川原町駅を出発すると、まずは駅前の便利さから少しだけ外れて、萬古焼の土地らしい文化が日常の道にどう残っているのかを探した。大きな名所が現れるわけではないのに、焼きものの記憶を想像しながら歩くと、町の見え方が一段細かくなる。そこから旧東海道へ南下すると、四日市宿が43番目の宿場町だったこと、道標や古い家の断片が今も旅人の方向感覚を支えていることに気づいた。諏訪神社では、宿場の道と地域の祭りが別々の歴史ではないと感じる。後半は三滝川へ出て、水音に前半の情報を預けるようにひと休み。最後に博物館で産業や公害、暮らしの背景を眺めると、今日集めた発見が、路地・街道・信仰・川という四日市の重なった輪郭になった。
この旅の足跡
- 駅を出て少し北へ歩くと、四日市の萬古焼にちなむ土地の気配が見えてくる。観光地らしい大きな入口ではなく、日常の道に焼きものの記憶が混ざっているのが意外だった。
- 旧東海道の四日市宿は、江戸から数えて43番目の宿場町だった。戦災で景観は失われた部分もあるのに、道標や古い家の断片を追うと、旅人が行き交った道筋を想像できて楽しい。

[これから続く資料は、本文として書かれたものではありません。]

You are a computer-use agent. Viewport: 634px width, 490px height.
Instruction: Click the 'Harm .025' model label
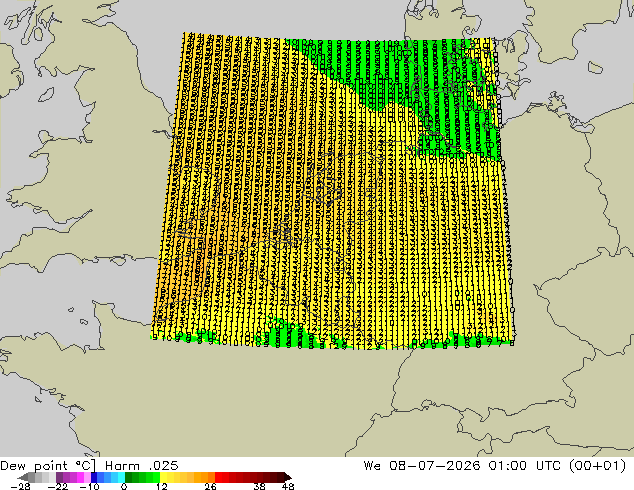pyautogui.click(x=142, y=465)
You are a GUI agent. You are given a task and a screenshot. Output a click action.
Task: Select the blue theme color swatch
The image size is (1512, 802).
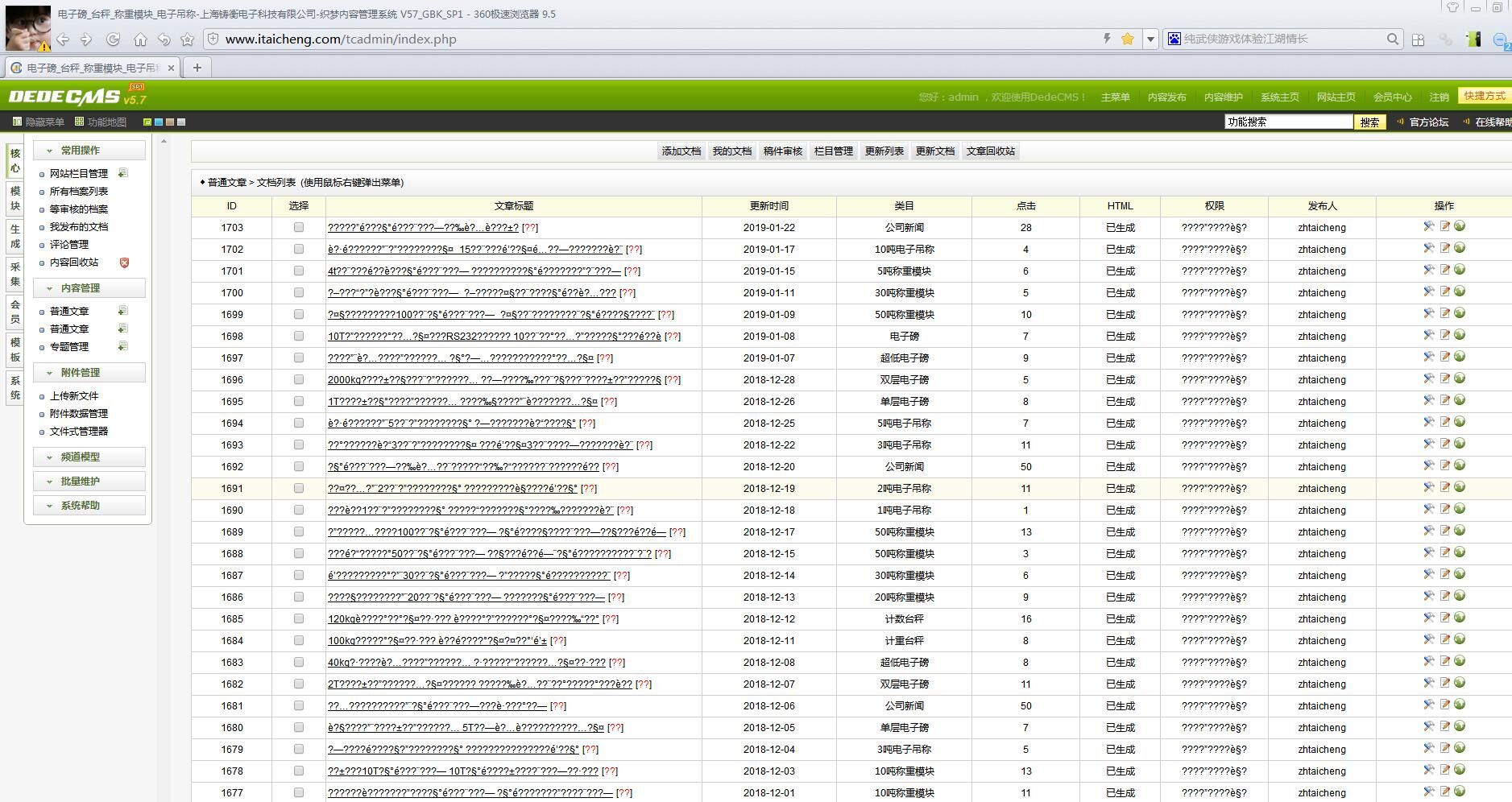tap(159, 122)
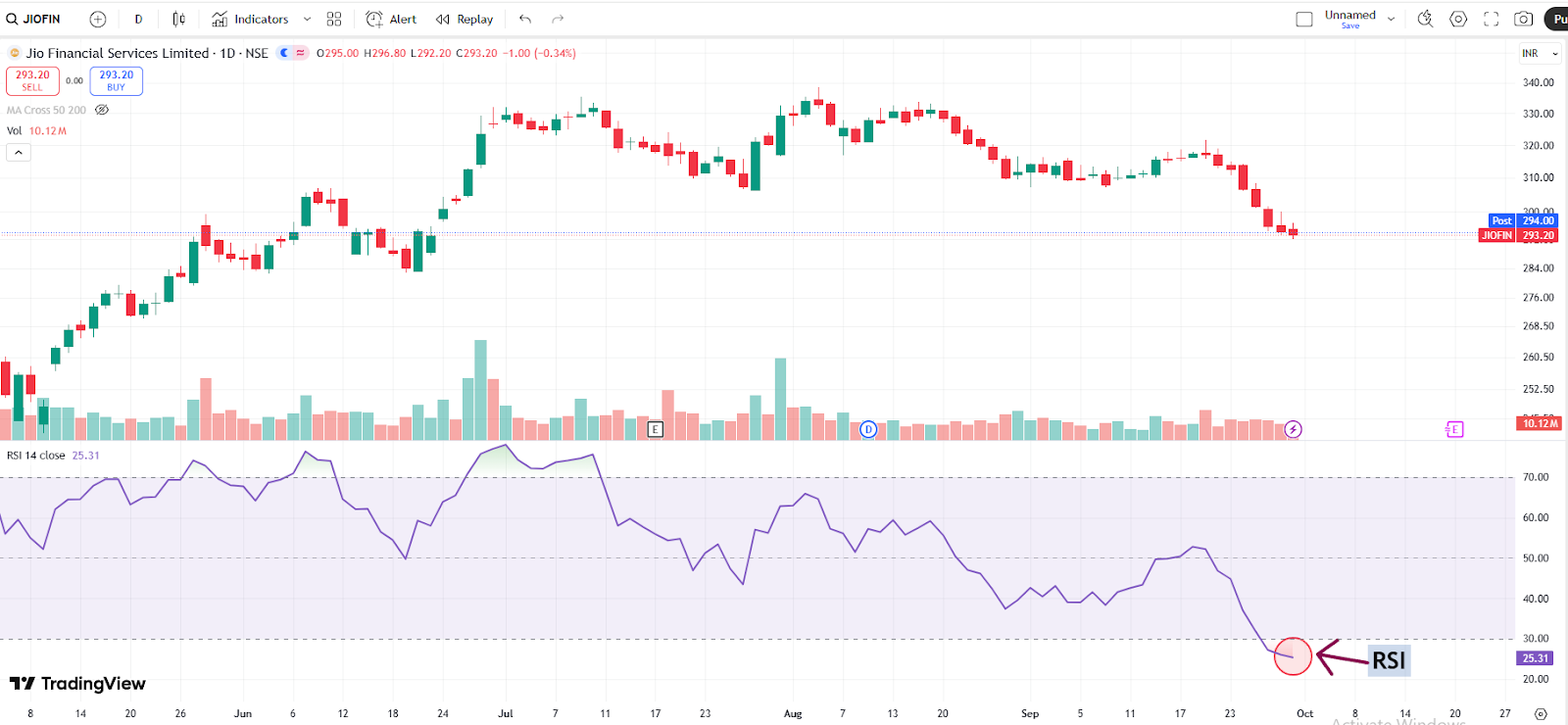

- 諏訪神社は1202年に信州諏訪大社の分霊を勧請したと伝わり、江戸時代には東海道に面して旅人も参拝したという。境内に立つと、宿場と祭りが別々でないとわかる。
- 三滝川の河川敷には散策やランニングに使われる道があり、中心市街地の近くでも水辺の余白を感じられる。さっきまでの街道のざわめきが、水面を見た途端に遠くなった。
- 四日市市立博物館は近鉄四日市駅から徒歩約3分で、博物館・プラネタリウム・公害と環境未来館がそらんぽ四日市を構成する。町歩きの断片が一気に広い背景へ戻っていく。